Надо сказать, что новое место принесло ему не только новые впечатления от смены обстановки, но и свежие эмоции. Юные девушки, которым он преподавал, со страстью отдававшие все свои молодые силы богине музыки, несколько отредактировали его картину миру в отношении женского пола. Он давно смирился со своими неудачами и всем простил, – обиды прошлого остались далеко позади. И хотя желание что-то изменить в своей жизни, начать, как бы сказать, все сначала, не покидало его и постоянно вертелось в голове, все ж таки он не решался так скоро дать делу ход. Оказалось, что дело это совсем не такое сложное, как представлялось. Юные нимфы с крепкими чарующими бедрами и тонкими шейками, с созревающими округлостями и прелестными личиками ежедневно толпами проходили перед его глазами, пробуждая его воображение. Он убеждал себя в том, что такая молодость ему уже претит – ему нужна женщина постарше. Признаться, у него уже было несколько кратковременных связей, впрочем, не увенчавшихся успехом, – женщины вскоре оставляли его, но то было давно, с теми он понимал, о чем говорить. С этими же, молодыми, Аркадий Семенович несколько смущался. В сущности, они годились ему в дочери. Однако он убеждал себя, что еще не взял от природы все, что она хотела бы ему отдать. Всем своим существом его тянуло к этим спелым телам красавиц. Вначале он тщетно пытался бороться со своей порочной страстью, потом смирился, но боялся выпустить ее из своего тщедушного организма.
Неизвестно, сколько еще продолжалось бы это самокопание, если бы однажды одна милая двадцатилетняя девушка Таня сама не проявила инициативу в отношении Аркадия Семеновича. Она заинтересовалась западной музыкальной литературой периода позднего романтизма. Интерес проявлялся в том, что она стала задерживаться после лекции Аркадия Семеновича, задавая дополнительные вопросы. Ему было интересно с ней, и он, как мог способствовал разжигаю интереса к своему предмету. Его лекции, как правило, всегда заканчивались одинаково: Таня подходила к нему и, заговорившись, они вместе спускались по лестнице к выходу, прощаясь уже на улице.
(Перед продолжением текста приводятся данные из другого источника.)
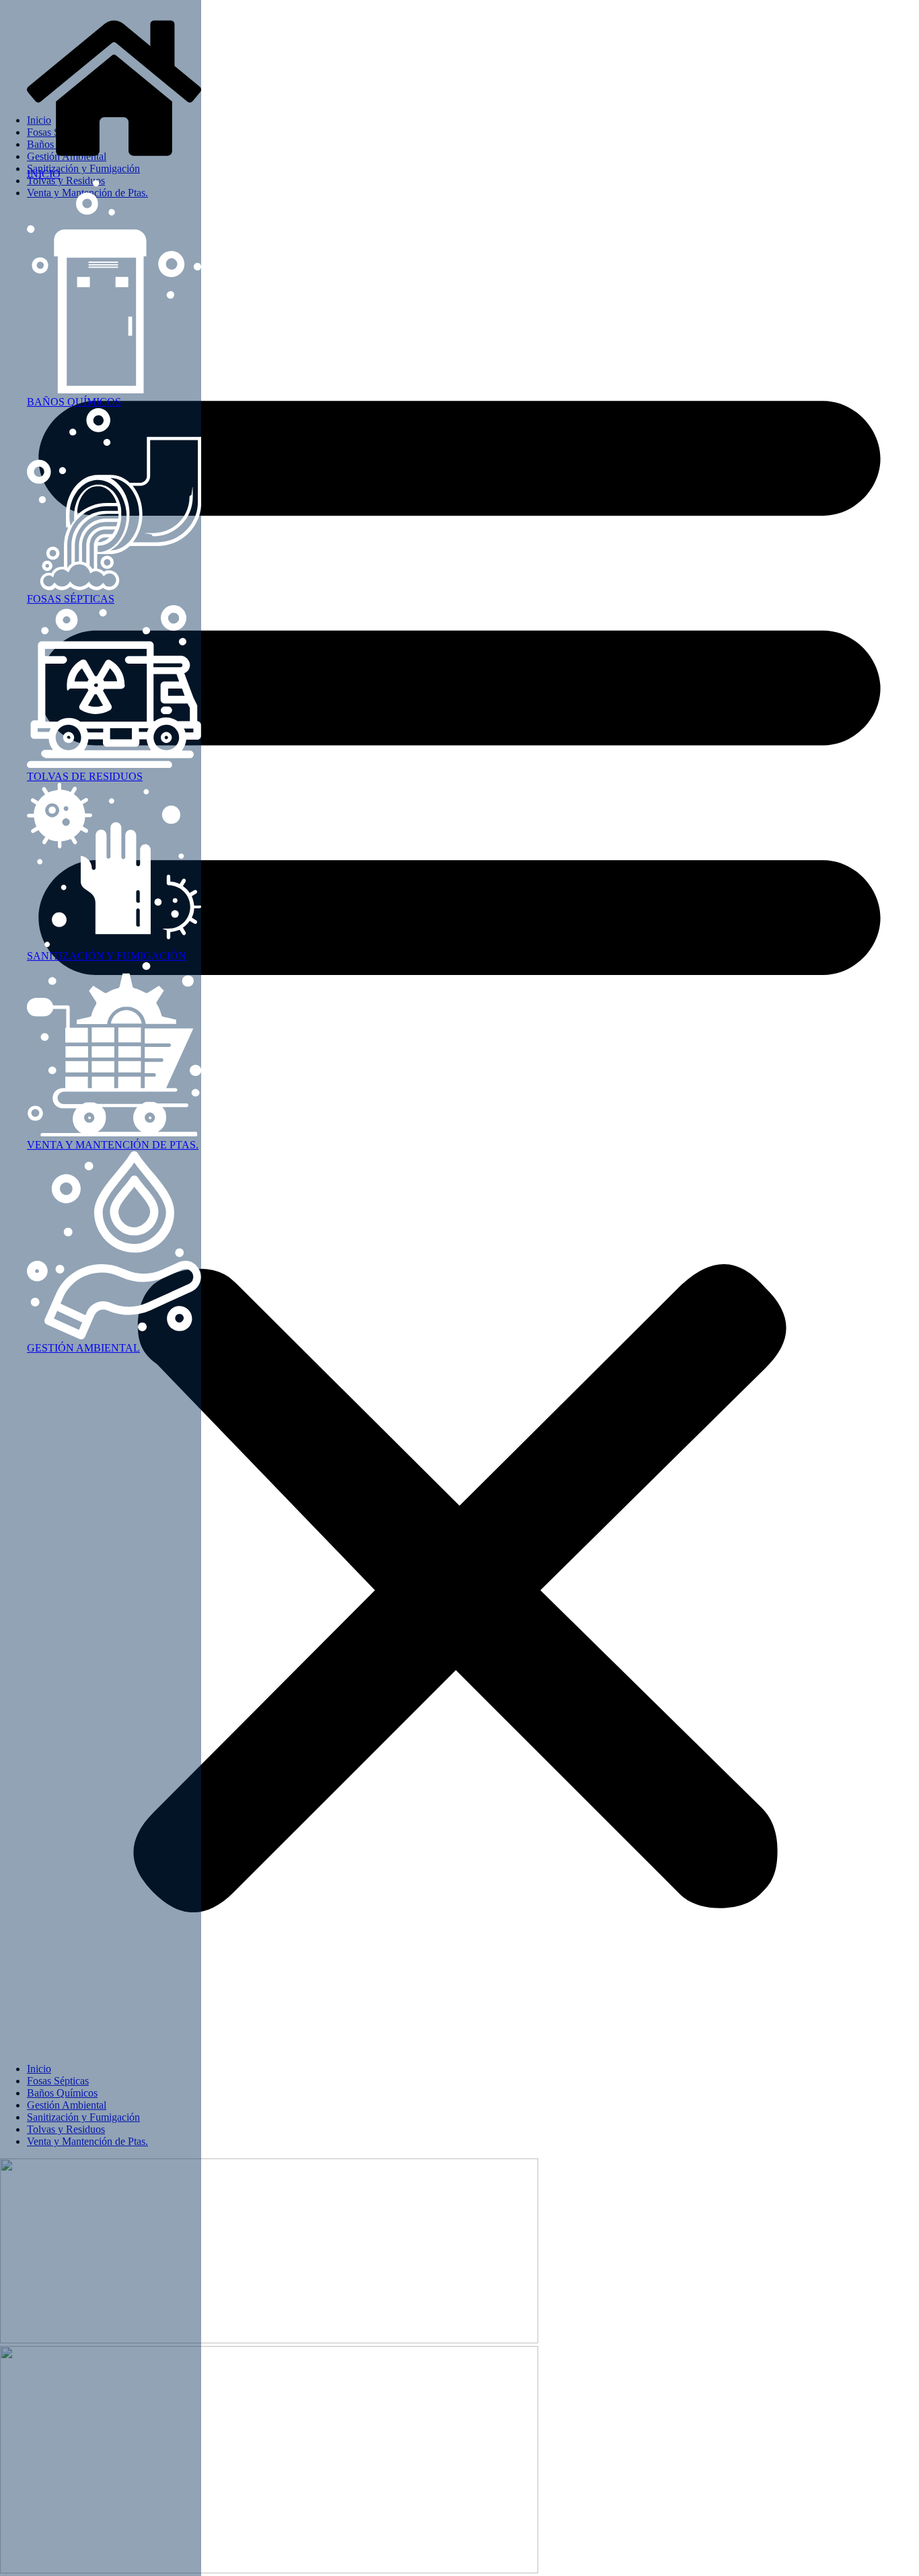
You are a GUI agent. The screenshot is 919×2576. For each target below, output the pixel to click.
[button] (459, 1131)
Таня была настоящей красавицей: тонкие черты лица, длинная шея, стройная, но не худая, с ярко выраженными округлостями и густыми каштановыми волосами. Она чем-то напоминала модель, но отличительным было ее лицо: крупные голубые глаза, небольшой аккуратный носик и печать интеллекта во всем ее облике. Вместе с тем, было что-то и едва уловимое порочное в ней, что придавало ей особую законченность. Быть может, если убрать эту еле заметную червоточинку, в ней не было бы шарма.
Впрочем, образ девушки, которая смогла бы оценить и полюбить его так, как никто еще не любил, очень давно складывался у Аркадия Семеновича. Встретив Таню, этот образ нашел свое реальное воплощение, и в его груди запылал огонь нерастраченной любви. Можно сказать, впервые в жизни Аркадий Семенович прикоснулся к тайне, о которой в юности имел представление, разве что, из романов мастеров французской литературы.
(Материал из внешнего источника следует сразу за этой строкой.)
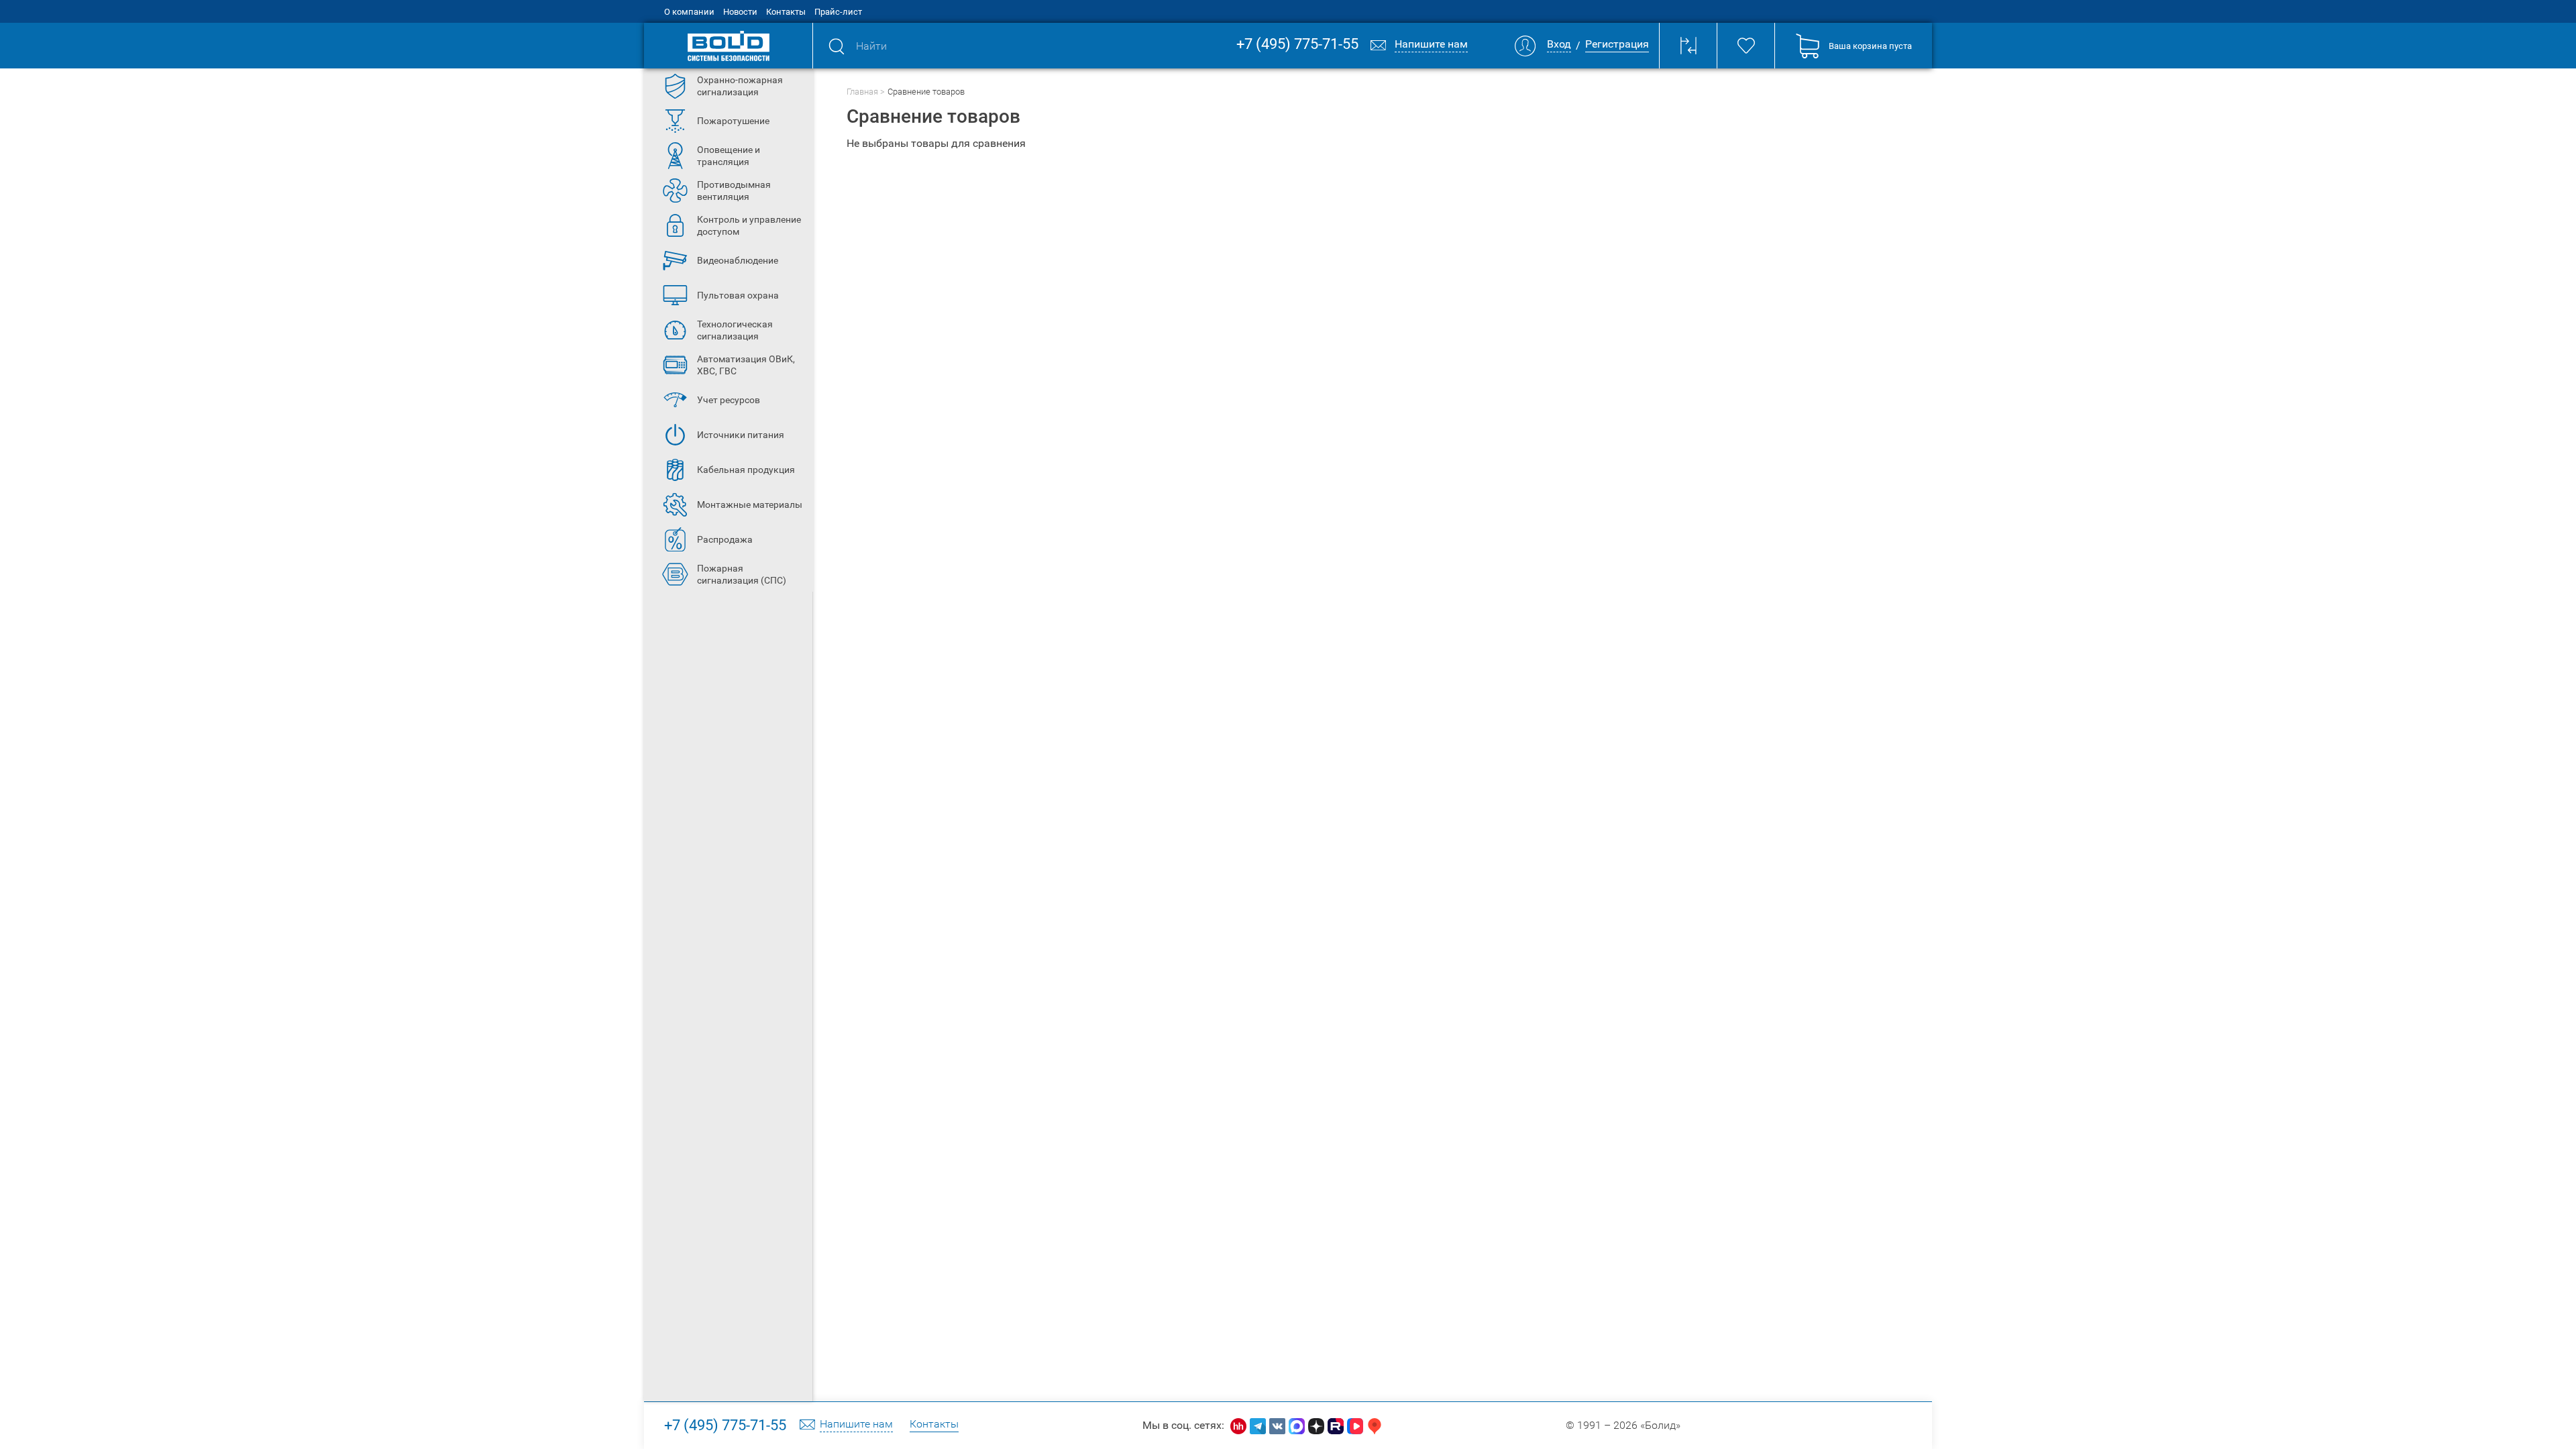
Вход (1559, 44)
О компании (689, 11)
Очень скоро он потерял покой и сон. Сердце его все чаще билось от одной только мысли обладать таким немыслимым сокровищем – юной девушкой Таней. По ночам ему стали сниться сны весьма фривольного содержания, которые и пугали, и радовали его одновременно.
Однажды он спросил ее:
– Скажите, Таня, а зачем вам, ведь, вы специализируетесь по классу флейты, знать столько ненужной информации по музыкальным особенностям романтической школы? Неужели у вас нет других интересов, вы ведь так молоды?
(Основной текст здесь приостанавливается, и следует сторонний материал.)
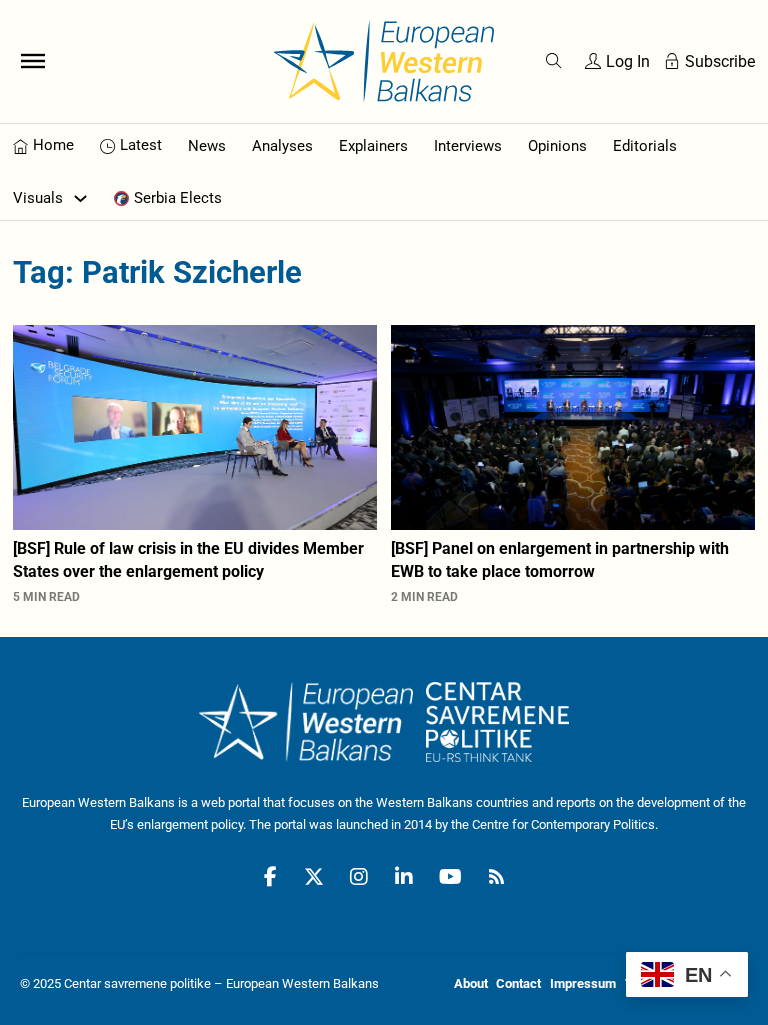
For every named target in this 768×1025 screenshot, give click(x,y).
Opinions (557, 146)
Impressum (583, 983)
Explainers (373, 146)
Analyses (282, 146)
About (471, 983)
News (207, 146)
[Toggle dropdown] (80, 198)
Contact (518, 983)
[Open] (33, 61)
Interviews (468, 146)
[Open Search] (554, 61)
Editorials (645, 146)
Она ответила, ничуть не смутившись:
– А мне просто все очень интересно. С вами интересно. А еще мне нравится, как вы рассказываете обо всем.
И она посмотрела на него своим пронзительным голубоглазым взглядом, и в нем Аркадий Семенович увидел неподдельный интерес к своей скромной персоне. «Все, – подумал он, – она, так сказать… ко мне… как бы это… – в общем, надо действовать. Я ей симпатичен – это факт!».
Ночь он провел томно и бессонно. Тысячу раз произносил он разные слова и тирады – то, что хотел бы сказать Тане, и так, чтобы она ничего дурного не подумала: что он испытывает к ней неодолимое чувство, но она юна и едва ли… Но он может передать ей какой-то опыт в музыкальной литературе… Да, впрочем, важно просто быть с ней рядом, даже не надеясь на какое-то будущее. Может же человек хоть раз в жизни влюбиться?! И не приставайте с мучительными вопросами! Просто любить, просто жить и надеяться – разве это не счастье для угасающей судьбы, уходящего человека. Что может быть выше любви, пусть даже безответной? О, если она хоть немного ответна, пусть мимолетно и призрачно, – все же это счастье само по себе.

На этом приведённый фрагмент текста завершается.